那张美丽的容颜汗涔涔,紧闭的眼角滑下泪水,缓缓没入发鬓,娇红如花开的颜色褪尽,苍白如纸……
不,不要……不要这么做……不要!
蓝宛瑜猛地张开眼睛,被好久不曾作过的恶梦吓醒了。
泪水依然不停滑落,证明那拋不开的往事,永远跟随她的可怕回忆,的确又回来了。
抹不去的记忆,止不住的泪水,如狂潮决堤,一下子吞没了她,她紧抱着颤抖不已的身体。
这夜、这寂静、这孤独,无法让她清醒,只有更教她害怕,更令她痛苦!
她需要人陪……余翊……
蓝宛瑜站起来,脚丫无声无息地踩在冰冷的地板,悄悄走上二楼。
“余翊……”她扭开门,呼唤的声音脆弱怯懦。
余翊张开眼,在微弱的光线中,看见她梨花带雨地接近自己,一下子他为之撼动。
她像随时可能消散的孤魂一样无助,美丽的容颜不带有一丝生气。
她哭泣的神情拧疼他的心。
他没有开口,任她在床沿坐下,向他的胸膛依靠。
“抱我,求求你……抱紧我……”她急切的哀求他,啜泣的低喃声任是铁石心肠也会软化。
余翊推不开那双攀紧他颈项的纤弱手臂。
“怎么了?”他的询问充满不曾有过的温柔。
蓝宛瑜摇头,“别问……求你,抱我。抱我,余翊。
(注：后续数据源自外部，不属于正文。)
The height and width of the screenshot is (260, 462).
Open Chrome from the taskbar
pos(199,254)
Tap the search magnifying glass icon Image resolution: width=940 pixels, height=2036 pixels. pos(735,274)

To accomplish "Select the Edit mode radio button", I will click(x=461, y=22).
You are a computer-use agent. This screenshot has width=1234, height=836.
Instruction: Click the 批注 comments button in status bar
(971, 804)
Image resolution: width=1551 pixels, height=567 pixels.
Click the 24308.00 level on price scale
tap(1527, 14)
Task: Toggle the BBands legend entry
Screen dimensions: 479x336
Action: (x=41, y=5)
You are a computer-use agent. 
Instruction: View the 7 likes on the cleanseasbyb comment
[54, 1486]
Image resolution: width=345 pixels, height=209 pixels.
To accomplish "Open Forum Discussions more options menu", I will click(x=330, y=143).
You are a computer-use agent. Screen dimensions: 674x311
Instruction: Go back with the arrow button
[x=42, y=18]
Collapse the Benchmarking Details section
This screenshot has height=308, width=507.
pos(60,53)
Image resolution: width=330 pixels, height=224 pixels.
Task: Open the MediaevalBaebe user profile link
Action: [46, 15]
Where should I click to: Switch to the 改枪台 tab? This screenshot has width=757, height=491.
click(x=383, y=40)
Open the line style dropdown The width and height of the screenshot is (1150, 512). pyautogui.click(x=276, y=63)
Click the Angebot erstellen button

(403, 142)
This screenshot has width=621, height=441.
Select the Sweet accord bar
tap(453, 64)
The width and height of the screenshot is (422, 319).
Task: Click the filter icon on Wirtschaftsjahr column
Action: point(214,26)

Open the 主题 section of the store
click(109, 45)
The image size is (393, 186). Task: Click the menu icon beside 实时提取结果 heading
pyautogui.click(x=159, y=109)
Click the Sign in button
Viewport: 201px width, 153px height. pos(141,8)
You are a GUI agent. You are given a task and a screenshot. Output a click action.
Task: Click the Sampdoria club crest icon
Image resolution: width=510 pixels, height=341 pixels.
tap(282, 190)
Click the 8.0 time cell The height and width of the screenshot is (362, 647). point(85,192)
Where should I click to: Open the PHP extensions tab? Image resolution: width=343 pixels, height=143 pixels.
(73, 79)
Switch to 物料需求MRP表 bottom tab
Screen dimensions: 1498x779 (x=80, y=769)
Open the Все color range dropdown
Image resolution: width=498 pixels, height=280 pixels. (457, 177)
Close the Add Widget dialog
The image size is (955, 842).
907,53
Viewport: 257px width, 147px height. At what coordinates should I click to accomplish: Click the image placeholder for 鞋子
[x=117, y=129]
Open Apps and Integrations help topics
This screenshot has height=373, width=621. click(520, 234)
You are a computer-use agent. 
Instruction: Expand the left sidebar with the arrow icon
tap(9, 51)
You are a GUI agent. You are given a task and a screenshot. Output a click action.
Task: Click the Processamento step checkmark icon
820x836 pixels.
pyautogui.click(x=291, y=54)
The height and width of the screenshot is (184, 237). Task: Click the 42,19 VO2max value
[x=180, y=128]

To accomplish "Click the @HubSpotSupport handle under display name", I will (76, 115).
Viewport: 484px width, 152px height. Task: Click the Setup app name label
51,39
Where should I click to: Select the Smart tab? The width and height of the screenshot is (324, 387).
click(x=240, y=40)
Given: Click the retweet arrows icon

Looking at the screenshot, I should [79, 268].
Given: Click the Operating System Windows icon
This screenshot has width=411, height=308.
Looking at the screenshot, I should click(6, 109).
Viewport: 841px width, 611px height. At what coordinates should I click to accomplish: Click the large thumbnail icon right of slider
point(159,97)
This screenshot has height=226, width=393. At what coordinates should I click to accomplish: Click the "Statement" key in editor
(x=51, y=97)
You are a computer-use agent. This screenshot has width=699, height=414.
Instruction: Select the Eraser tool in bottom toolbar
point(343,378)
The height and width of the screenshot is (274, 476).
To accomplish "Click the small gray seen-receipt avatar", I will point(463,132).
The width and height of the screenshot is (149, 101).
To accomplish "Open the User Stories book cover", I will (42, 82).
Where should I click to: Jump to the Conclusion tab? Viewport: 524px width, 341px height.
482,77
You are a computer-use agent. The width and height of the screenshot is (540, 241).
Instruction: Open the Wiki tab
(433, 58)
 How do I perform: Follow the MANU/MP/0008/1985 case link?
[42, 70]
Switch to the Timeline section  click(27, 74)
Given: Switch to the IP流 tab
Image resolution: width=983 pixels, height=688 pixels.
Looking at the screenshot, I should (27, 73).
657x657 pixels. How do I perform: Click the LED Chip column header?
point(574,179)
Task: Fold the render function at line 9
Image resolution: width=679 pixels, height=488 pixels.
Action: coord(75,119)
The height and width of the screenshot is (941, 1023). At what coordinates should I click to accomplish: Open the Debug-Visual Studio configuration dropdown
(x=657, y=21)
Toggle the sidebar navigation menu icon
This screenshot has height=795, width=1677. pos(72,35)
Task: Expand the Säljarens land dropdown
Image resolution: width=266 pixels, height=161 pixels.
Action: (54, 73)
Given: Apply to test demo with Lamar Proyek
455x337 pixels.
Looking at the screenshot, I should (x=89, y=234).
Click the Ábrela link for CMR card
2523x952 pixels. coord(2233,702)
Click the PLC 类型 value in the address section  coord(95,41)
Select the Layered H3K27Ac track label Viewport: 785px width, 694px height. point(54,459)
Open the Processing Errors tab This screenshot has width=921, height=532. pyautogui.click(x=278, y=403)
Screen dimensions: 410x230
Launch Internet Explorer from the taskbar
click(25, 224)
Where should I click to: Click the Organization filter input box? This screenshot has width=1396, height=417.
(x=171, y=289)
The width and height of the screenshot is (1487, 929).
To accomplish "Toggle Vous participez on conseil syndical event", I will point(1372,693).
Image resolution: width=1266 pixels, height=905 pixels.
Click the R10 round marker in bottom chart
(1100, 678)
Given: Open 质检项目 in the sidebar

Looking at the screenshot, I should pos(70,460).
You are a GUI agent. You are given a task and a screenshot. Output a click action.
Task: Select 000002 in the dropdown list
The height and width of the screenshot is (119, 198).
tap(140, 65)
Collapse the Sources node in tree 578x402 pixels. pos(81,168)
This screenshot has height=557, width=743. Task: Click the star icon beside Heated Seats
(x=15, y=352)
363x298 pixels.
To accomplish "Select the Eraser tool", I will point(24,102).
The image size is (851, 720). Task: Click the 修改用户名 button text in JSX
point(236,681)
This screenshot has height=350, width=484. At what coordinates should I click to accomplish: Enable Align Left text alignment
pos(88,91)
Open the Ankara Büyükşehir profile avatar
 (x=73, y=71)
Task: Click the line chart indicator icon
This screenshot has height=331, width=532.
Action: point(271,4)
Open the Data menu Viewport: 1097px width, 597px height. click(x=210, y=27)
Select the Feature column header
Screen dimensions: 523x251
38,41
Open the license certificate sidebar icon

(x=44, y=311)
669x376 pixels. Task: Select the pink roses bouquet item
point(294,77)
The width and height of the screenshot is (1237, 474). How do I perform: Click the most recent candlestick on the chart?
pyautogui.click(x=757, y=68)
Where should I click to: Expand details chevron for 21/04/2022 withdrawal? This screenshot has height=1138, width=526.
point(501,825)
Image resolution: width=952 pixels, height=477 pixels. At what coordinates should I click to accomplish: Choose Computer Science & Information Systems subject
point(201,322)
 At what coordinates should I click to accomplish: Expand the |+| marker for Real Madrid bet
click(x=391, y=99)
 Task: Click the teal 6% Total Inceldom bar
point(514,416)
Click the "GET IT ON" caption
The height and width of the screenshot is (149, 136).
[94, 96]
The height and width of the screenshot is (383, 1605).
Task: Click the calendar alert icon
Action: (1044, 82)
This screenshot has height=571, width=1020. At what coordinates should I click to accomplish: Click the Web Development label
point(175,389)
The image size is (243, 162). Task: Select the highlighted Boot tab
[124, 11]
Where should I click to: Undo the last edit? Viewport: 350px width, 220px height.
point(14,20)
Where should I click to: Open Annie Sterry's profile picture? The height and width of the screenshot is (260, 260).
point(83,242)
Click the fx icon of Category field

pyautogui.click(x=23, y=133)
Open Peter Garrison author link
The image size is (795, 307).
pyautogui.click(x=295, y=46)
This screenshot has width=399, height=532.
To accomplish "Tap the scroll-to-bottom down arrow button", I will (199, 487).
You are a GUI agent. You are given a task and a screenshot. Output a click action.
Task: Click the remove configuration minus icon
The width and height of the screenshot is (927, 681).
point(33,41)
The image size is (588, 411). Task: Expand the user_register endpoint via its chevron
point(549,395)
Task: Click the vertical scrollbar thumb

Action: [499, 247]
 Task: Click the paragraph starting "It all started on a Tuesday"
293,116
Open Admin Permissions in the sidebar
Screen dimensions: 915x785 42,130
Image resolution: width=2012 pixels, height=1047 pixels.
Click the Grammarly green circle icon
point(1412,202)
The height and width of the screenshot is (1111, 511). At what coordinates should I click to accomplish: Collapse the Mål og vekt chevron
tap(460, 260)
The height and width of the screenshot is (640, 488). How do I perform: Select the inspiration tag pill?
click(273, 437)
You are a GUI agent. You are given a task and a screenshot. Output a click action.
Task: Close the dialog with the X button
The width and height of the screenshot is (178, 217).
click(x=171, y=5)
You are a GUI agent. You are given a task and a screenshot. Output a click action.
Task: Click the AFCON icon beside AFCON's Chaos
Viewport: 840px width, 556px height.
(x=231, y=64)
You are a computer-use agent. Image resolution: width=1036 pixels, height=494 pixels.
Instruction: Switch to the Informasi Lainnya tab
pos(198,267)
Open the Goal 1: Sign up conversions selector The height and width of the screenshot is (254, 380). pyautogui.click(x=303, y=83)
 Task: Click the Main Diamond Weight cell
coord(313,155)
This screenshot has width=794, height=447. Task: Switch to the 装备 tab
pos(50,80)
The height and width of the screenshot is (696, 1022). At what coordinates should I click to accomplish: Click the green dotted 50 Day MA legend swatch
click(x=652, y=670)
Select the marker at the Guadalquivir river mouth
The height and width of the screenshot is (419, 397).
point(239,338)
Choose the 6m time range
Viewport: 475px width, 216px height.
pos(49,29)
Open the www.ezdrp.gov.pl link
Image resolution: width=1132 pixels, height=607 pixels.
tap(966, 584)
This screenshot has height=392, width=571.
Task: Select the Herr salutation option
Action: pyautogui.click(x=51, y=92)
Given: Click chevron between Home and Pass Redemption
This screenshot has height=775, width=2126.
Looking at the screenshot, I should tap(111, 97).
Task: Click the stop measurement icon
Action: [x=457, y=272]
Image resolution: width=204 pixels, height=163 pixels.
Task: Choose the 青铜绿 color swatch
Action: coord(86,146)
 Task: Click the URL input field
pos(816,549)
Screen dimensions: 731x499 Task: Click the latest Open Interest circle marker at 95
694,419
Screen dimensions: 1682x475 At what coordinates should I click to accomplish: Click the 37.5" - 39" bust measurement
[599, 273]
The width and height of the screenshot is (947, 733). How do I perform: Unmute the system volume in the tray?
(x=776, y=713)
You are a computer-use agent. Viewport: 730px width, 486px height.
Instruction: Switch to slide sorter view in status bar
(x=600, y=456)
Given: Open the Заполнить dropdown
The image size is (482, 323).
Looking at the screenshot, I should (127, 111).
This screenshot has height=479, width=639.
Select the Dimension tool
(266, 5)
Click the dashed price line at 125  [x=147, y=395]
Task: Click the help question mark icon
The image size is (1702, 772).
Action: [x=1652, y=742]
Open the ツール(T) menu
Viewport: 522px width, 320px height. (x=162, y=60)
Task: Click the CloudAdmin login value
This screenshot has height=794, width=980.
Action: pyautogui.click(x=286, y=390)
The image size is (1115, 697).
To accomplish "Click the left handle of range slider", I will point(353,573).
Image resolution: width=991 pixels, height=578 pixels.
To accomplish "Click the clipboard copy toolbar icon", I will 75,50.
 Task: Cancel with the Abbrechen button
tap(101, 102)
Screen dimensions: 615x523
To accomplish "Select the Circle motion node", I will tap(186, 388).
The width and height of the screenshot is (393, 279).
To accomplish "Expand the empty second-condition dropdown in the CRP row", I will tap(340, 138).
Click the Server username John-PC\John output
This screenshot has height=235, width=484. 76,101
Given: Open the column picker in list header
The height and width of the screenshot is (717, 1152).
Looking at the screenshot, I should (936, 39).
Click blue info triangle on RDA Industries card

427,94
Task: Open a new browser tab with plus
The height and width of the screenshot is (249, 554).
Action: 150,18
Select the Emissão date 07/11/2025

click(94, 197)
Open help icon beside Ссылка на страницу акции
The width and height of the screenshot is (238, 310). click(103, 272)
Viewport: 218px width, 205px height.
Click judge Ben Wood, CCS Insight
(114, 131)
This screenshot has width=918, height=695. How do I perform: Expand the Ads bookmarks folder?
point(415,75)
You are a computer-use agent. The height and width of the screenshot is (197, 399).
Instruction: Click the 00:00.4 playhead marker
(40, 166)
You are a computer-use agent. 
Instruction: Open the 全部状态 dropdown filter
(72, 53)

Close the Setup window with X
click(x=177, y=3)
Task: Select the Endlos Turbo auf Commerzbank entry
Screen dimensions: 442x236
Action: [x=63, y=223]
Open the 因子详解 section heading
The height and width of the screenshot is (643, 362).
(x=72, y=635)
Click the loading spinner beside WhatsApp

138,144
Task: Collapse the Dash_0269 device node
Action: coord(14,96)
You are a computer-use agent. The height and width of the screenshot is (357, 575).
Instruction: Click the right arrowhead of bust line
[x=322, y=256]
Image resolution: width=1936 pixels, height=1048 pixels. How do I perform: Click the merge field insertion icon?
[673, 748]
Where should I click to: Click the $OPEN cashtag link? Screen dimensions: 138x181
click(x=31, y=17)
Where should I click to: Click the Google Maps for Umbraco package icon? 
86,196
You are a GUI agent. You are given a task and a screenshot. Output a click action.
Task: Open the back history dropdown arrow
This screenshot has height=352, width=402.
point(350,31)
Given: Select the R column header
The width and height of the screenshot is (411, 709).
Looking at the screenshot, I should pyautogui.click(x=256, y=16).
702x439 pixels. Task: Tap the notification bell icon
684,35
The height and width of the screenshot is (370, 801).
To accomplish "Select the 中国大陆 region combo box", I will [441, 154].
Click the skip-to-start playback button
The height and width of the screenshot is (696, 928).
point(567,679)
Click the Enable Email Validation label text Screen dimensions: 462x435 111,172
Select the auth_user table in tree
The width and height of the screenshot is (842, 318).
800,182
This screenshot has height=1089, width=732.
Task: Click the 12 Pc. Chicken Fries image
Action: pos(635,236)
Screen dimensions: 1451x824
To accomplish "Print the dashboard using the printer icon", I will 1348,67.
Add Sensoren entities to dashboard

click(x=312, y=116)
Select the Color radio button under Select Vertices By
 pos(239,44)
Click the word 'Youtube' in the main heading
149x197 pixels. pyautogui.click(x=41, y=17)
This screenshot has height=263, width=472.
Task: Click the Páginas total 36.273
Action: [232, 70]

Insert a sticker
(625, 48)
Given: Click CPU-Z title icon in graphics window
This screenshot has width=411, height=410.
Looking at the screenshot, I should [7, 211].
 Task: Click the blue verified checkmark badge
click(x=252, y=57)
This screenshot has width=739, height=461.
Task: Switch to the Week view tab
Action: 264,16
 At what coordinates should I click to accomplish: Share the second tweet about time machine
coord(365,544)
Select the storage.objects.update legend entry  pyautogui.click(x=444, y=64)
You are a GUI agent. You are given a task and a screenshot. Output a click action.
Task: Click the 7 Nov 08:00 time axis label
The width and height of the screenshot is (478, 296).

”
她埋在他怀里的身子娇弱颤抖,余翊犹豫了一下,伸手轻拥着她。
“你知道自己在求我什么吗?”他不想趁人之危,但他也不是坐怀不乱的君子。
他的声音沙哑,充斥着蓝宛瑜也明白的欲求。
“我知道……抱紧我。”她需要有人帮她驱逐那段痛苦记忆,现在,此刻!
余翊深锁眉头。
“你知道我是谁吗?”他不想成为任何人的代替品。
“余翊,你是余翊。”是她熟悉的余翊。他为什么还问?他以为她忘了他吗?不会的。
蓝宛瑜偎紧他温热的身体,企求他的拥抱。
余翊抬起那张湿热而美丽的容颜,凝视了一会儿。
她美得不真实,美得虚幻,美得让他心悸……他无法忍受这张容颜哭泣。
“别哭。”他吻去她颊上的泪。
蓝宛瑜任他吻遍她的肌肤,他的吻抚慰了身体里一条条畏怕得疼痛的神经,冻结的血液再度活络起来。
余翊抱她上床,用缓慢的动作与温存的方式为她褪去束缚,在他眼前呈现了人类的最初与完美……
他的手指抚遍了每一处不曾有人探寻的地方,蓝宛瑜为他着了火,痛苦的回忆暂时被遗忘了,她所有的感觉只为他而生,身体同时为他燃烧……
“余翊……余翊……”
她低低切切的呼唤没入他的口中。
美丽的她,哭泣的她,完美的她,在一瞬间引燃了他的狂热与惊讶!
她,居然还是……
※ ※ ※
“各位听众大家早,现在的时间是早上七点,欢迎各位收听——”
定时的广播节目被关上了。
余翊已经梳洗过,重新站在依然凌乱的床前。他面色阴郁地盯着床单。
当他一早醒来时,枕边是空的;别墅的每一个角落都没有她的足迹,她像是不曾踏进来过,连一根发丝也没有遗留……
若非床单上明显染着血迹,他会以为昨夜是一场梦。
她居然在他熟睡时,无声无息地走了。
余翊怎么也想不到自己会是一夜情的对象,他以为他比较符合好老公的形象。
这个不懂得抓住机会铐牢他的女子,记得她叫……上官小雅!
秦世帆真是找了一个麻烦给他了。
第三章
“咖啡,谢谢。”
“小雅,这是上个礼拜向你借的,谢谢你。”蓝宛瑜趁两人假日见面,把送洗回来的衣服连同一身行头全带来还给她。
上官小雅原来是瞒着哥哥到周通上班,虽然经过父亲同意,但基本上小雅的监控权是操纵在哥哥手上的。上个礼拜她陪陈经理和客户应酬,不巧被哥哥逮着了,第二天,在哥哥的强权威压下被迫递辞呈了。